_DATA SUPPLIED_
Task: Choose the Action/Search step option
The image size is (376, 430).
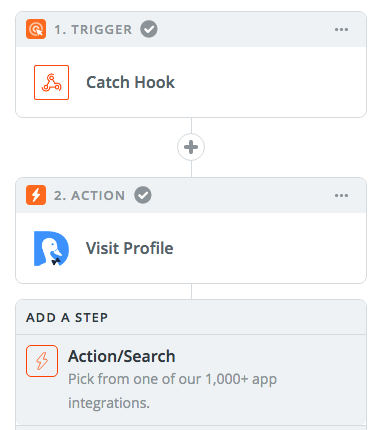Action: pyautogui.click(x=191, y=380)
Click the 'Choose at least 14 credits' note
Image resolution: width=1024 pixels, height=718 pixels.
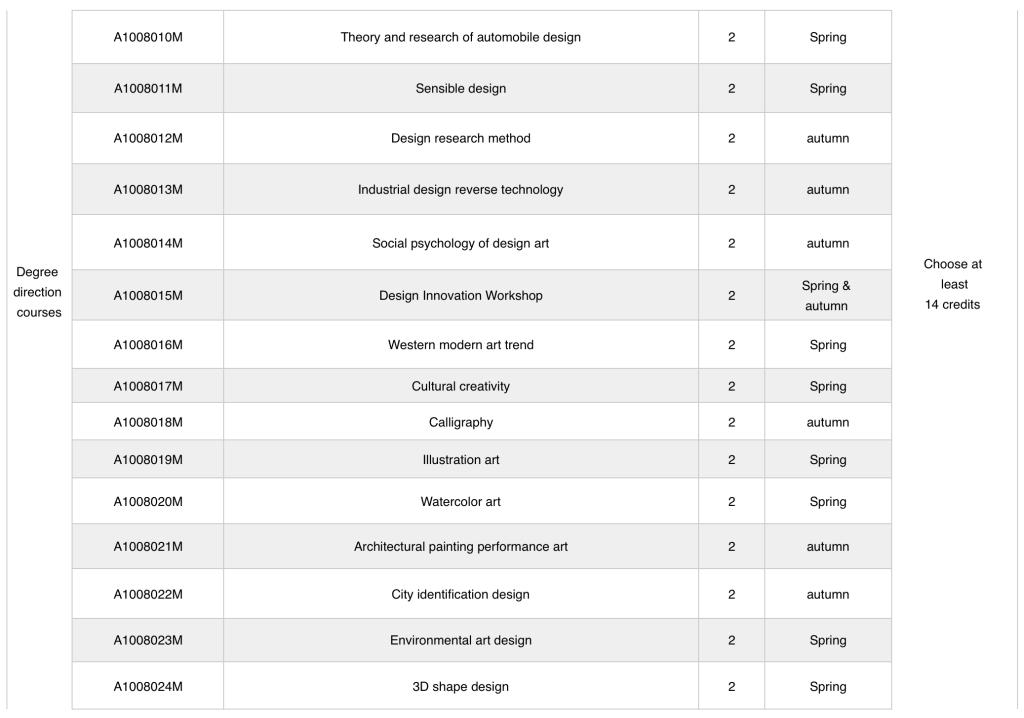click(952, 284)
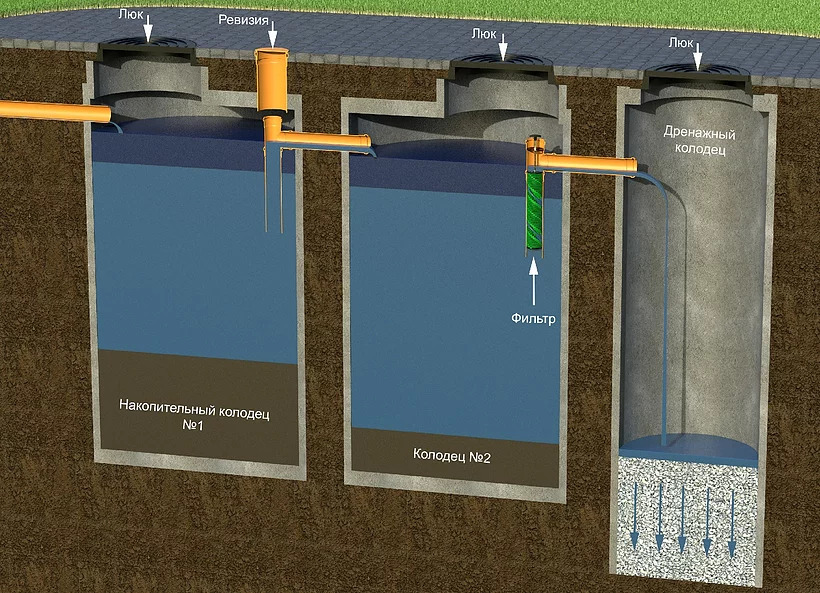
Task: Click the 'Колодец №2' label
Action: click(x=452, y=455)
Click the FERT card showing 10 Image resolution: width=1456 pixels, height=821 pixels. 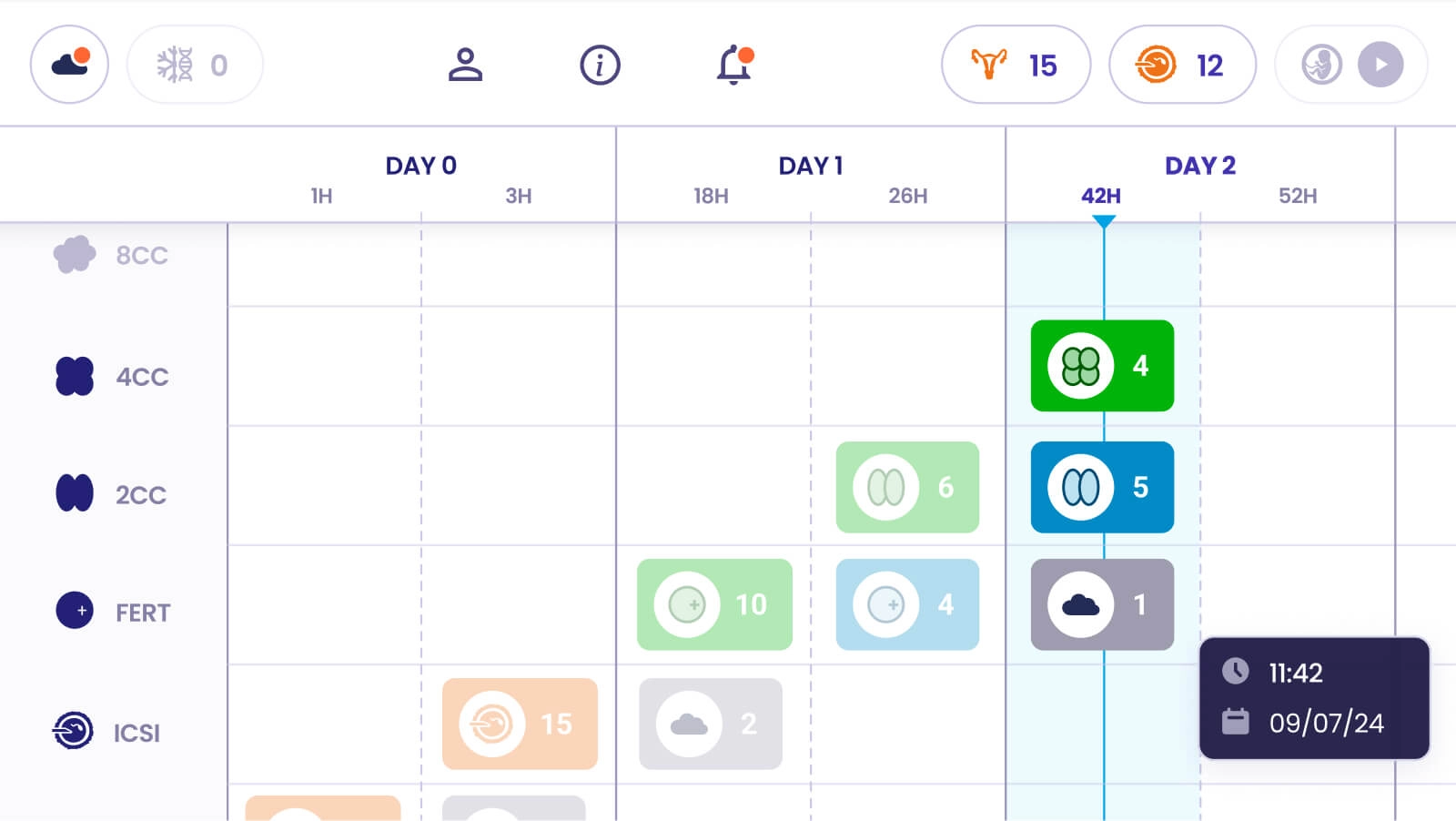[x=714, y=604]
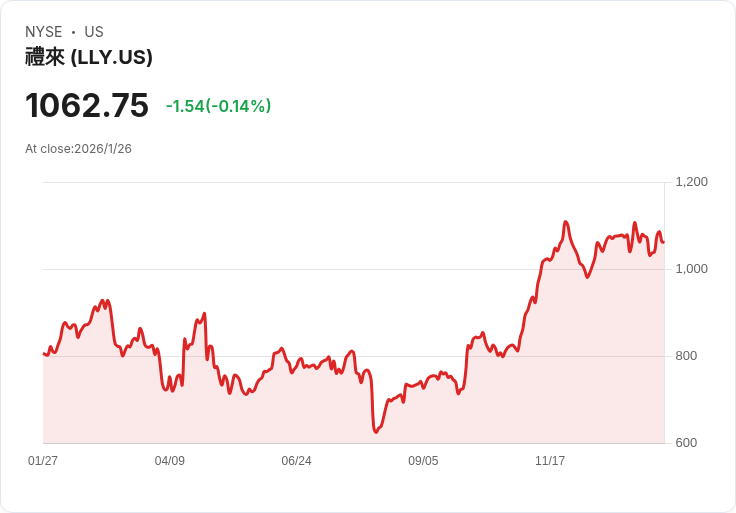The image size is (736, 513).
Task: Select the 04/09 date on x-axis
Action: [x=170, y=461]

_ABOUT THIS EXERCISE_
This task calls for each line of the material that contains "Choose".

_SOLUTION TO THE PROBLEM_
Task: Choose the Action/Search step option
Click the 'Choose at least 14 credits' note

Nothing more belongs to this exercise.